Многочисленные примеры, которые являют нам и это управляемое на военный лад государство и другие подобные ему, заставляют признать, что занятия науками скорее изнеживают души и способствуют их размягчению, чем укрепляют и закаляют их. Самое мощное государство на свете, какое только известно нам в настоящее время, — это империя турок, народа, воспитанного в почтении к оружию и в презрении к наукам [34]. Я полагаю, что и Рим был гораздо могущественнее, пока там не распространилось образование. И в наши дни самые воинственные народы являются вместе с тем и самыми дикими и невежественными.
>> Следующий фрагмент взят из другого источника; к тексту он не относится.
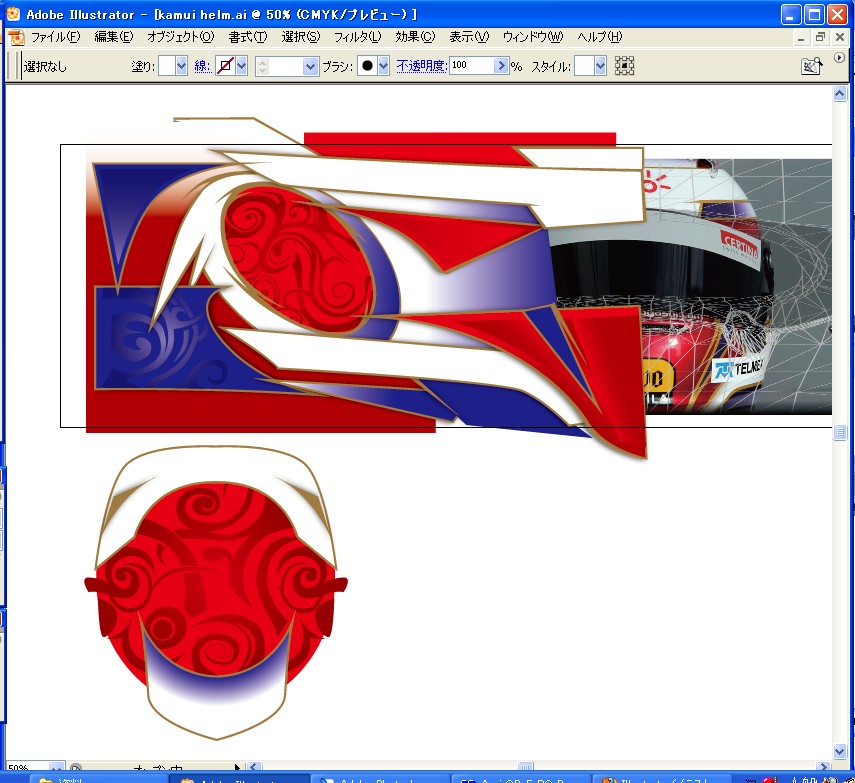Image resolution: width=855 pixels, height=783 pixels.
Task: Expand the brush (ブラシ) dropdown arrow
Action: pyautogui.click(x=383, y=66)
Доказательством могут служить также скифы, парфяне, Тамерлан [35]. Во время нашествия готов на Грецию ее библиотеки не подвергались сожжению только благодаря тому из завоевателей, который счел за благо оставить всю эту утварь, как он выразился, неприятелю, дабы она отвлекла его от военных упражнений и склонила к мирным и оседлым забавам. Когда наш король Карл VIII, не извлекши даже меча из ножен, увидал себя властелином неаполитанского королевства и доброй части Тосканы, его приближенные приписали неожиданную легкость победы только тому, что государи и дворянство Италии прилагали гораздо больше усилий, чтобы стать утонченными и образованными, чем чтобы сделаться сильными и воинственными [36].
Глава XXVI
О воспитании детей
Госпоже Диане де Фуа, графине де Гюрсон [1]
Я не видел такого отца, который признал бы, что сын его запаршивел или горбат, хотя бы это и было очевидною истиной. И не потому — если только его не ослепило окончательно отцовское чувство — чтобы он не замечал этих недостатков, но потому, что это его собственный сын. Так и я; ведь я вижу лучше, чем кто-либо другой, что эти строки — не что иное, как измышление человека, отведавшего только вершков науки, да и то лишь в детские годы, и сохранившего в памяти только самое общее и весьма смутное представление об ее облике: капельку того, чуточку этого, а в общем почти ничего, как водится у французов. В самом деле, я знаю, например, о существовании медицины, юриспруденции, четырех частей математики [2], а также, весьма приблизительно, в чем именно состоит их предмет. Я знаю еще, что науки, вообще говоря, притязают на служение человечеству. Но углубиться в их дебри, грызть себе ногти за изучением Аристотеля, властителя современной науки, или уйти с головою в какую-нибудь из ее отраслей, этого со мною никогда не бывало; и нет такого предмета школьного обучения, начатки которого я в состоянии был бы изложить. Вы не найдете ребенка в средних классах училища, который не был бы вправе сказать, что он образованнее меня, ибо я не мог бы подвергнуть его экзамену даже по первому из данных ему уроков; во всяком случае, это зависело бы от содержания такового. Если бы меня все же принудили к этому, то, не имея иного выбора, я выбрал бы из такого урока, и притом очень неловко, какие-нибудь самые общие места, чтобы на них проверить умственные способности ученика, — испытание, для него столь же неведомое, как его урок для меня.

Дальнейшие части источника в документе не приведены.